The lost tribe of our time

In 1948 when David Ben Gurion proclaimed the establishment of the State of Israel, the Jewish population in Israel was about 713,000. The Jewish population in the US was 5,000,000 and 1,500,000 people strong in Canada) [Jewish World Population –http://www.ajcarchives.org/ajc_data/files/1950_7_wjp.pdf].

In 2012 about 5,901,000 Jews lived in Israel while 5,425,000 lived in the US and 375,000 lived in Canada. In other words, while Israel’s Jewish population is eight times bigger than it was in 1948, the US Jewish population remained the same as it was 64 years earlier and the Canadian Jewish population lost three quarters of its size.

While Israel saw it as a matter of survival to ensure the growth of its Jewish population and encouraged Jews to immigrate to Israel, North American Jewish communities failed not only to maintain what they had and rely on the general natural population growth curve to increase their size, North American Jewish communities actually lost the battle against other religions and saw many of their children leave the Jewish faith. Was it avoidable and what should have been done differently is not important. What’s done is done. The question is what should the Jewish people (all Jewish people, not just the North American Jewry) do now to stop this trend, before history repeats itself, and just like the Northern kingdom of Israel and all its people disappeared, leaving the kingdom of the Judah to carry the Torah torch by itself, the North American Jewry (half of the Jewish people) may one day in the foreseeable future disappear too.

Many North American Jews are disorganized and lack strong leaders to rally behind.

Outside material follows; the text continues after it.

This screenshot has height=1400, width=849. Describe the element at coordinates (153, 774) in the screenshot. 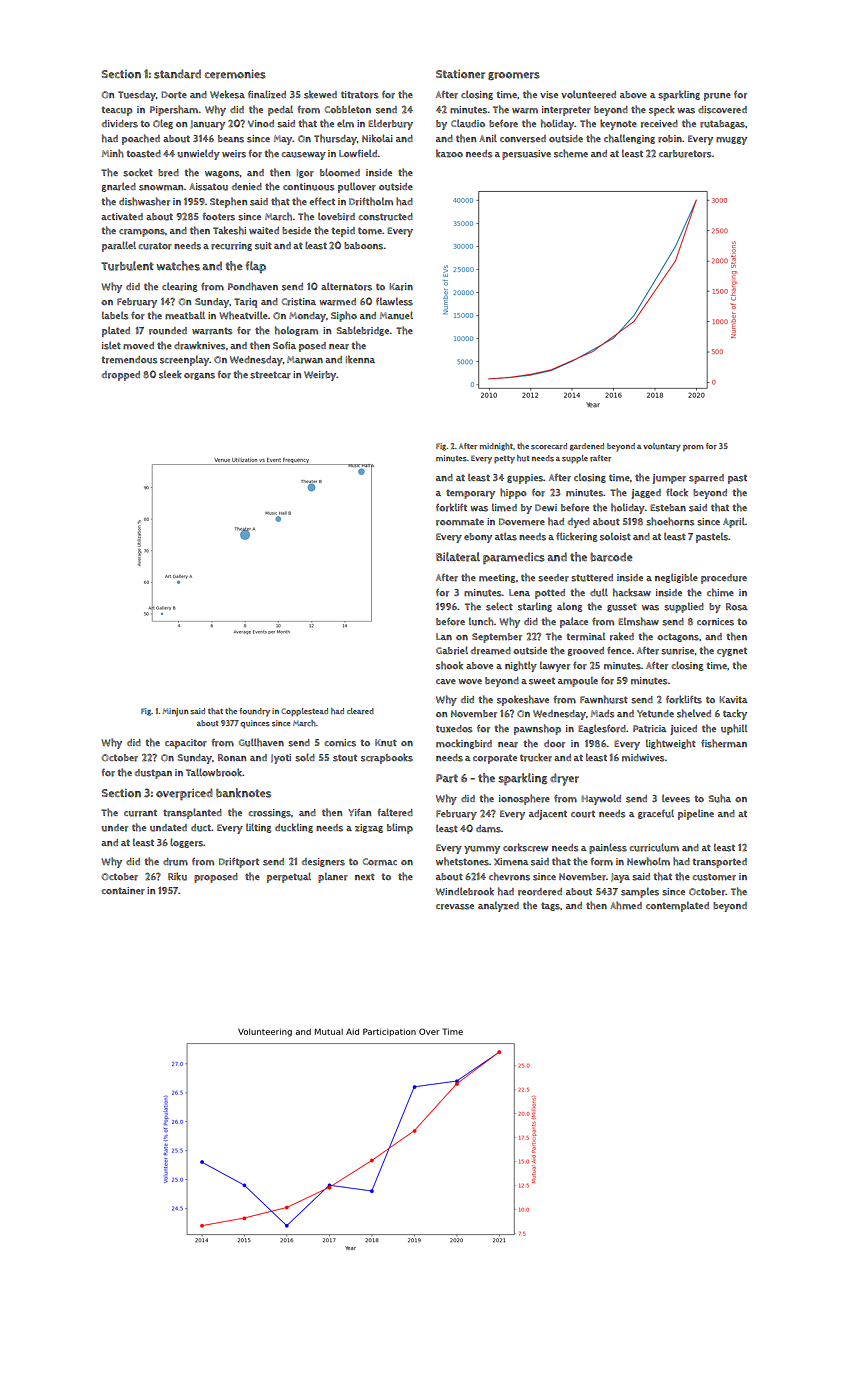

They also lack an ideology, a road map, to guide them as a nation. For some, supporting strong Israel is the uniting driver; others are active in local synagogues, but very many others are neither. Many North American Jews do not see Benjamin Netanyahu, Israel’s prime minister, as their leaders, the same way orthodox Jews do not see a conservative rabbi as their leader and vice versa.

Is there a way to stop this trend?

I hope that the uniting event won’t be another Jewish disaster, but a proactive daily activity like publishing on this website or participating in one of many other Jewish events and activities, to rejuvenate interest and the feeling of belonging among disconnected Jewish people in North America.

Herzl once said “If you will it, it is no dream”

One man with a vision and a conviction was able to create a state; there is no telling what we can achieve as a group.